A large number of organisations have committed to The Royal and Ancient's (R&A) Women in Golf Charter, which aims to increase the number of girls and women participating in golf.
The R&A's Women in Golf Charter was launched last May and aims to allow girls and women to flourish in the golf industry at all levels.
This includes increasing the number of women playing golf and joining clubs, as well as giving them more opportunities to work and volunteer in the sport.
So far, 107 organisations have committed to the Charter, showing early success for the initiative.
National federations such as Golf Australia, New Zealand Golf, the Italian Golf Federation, England Golf, Scottish Golf and Wales Golf have signed up.

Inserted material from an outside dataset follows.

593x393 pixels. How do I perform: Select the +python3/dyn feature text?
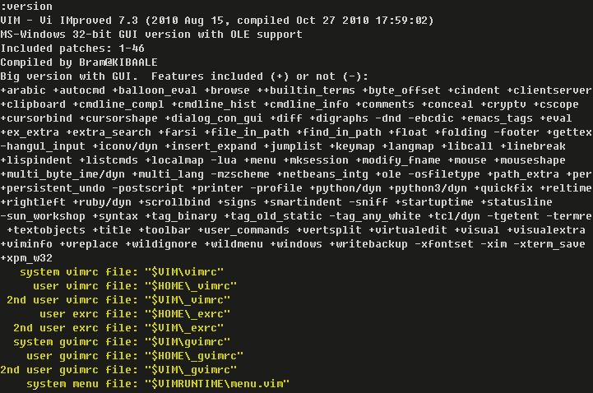click(x=428, y=188)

Golf Canada have also committed to the Charter and held an inaugural Women’s Leadership Summit before the Canadian Women's Open last August.
The PGA Tour, the European Tour, the Ladies’ European Tour, the Professional Golfers’ Association, the Golf Foundation, the European Disabled Golf Association, IMG and VisitScotland have all committed to the Charter as well.
Mastercard has become the first R&A patron to sign up.
"We are encouraged by the number of organisations who have recognised the importance of the Charter for the sport and pledged their support," Martin Slumbers, chief executive of the R&A, said.
"It is a positive start but we need an industry-wide commitment to the Charter and support for measures that will foster a more inclusive culture within the sport and enable women and girls to reach their full potential."
With a large number of National Federations and organisations joining the Charter, clubs and regional bodies are also beginning to sign up.
Conwy, due to stage the 2020 Curtis Cup in Wales, became the first golf club to sign up to the Charter, with Boldon the first English club to join.
This followed commitments from venues Royal Portrush, St Andrews Links Trust, Carnoustie Golf Links, Fulford, The Royal and Ancient Golf Club of St Andrews, Blairgowrie, North Berwick and Royal Dornoch.
"Gaining the support of national associations and organisations was the first phase of our plan," added Slumbers.
"We have also worked closely with them to collectively agree a process to support individual clubs in adopting the Charter and gain real momentum.
"The national body is the point of contact and will directly liaise with clubs in determining commitments to the Charter should a club wish to become a signatory.
"We would like national associations, with the involvement of clubs, to set targets for participation and membership as we look to increase the number of women, girls and families playing the sport."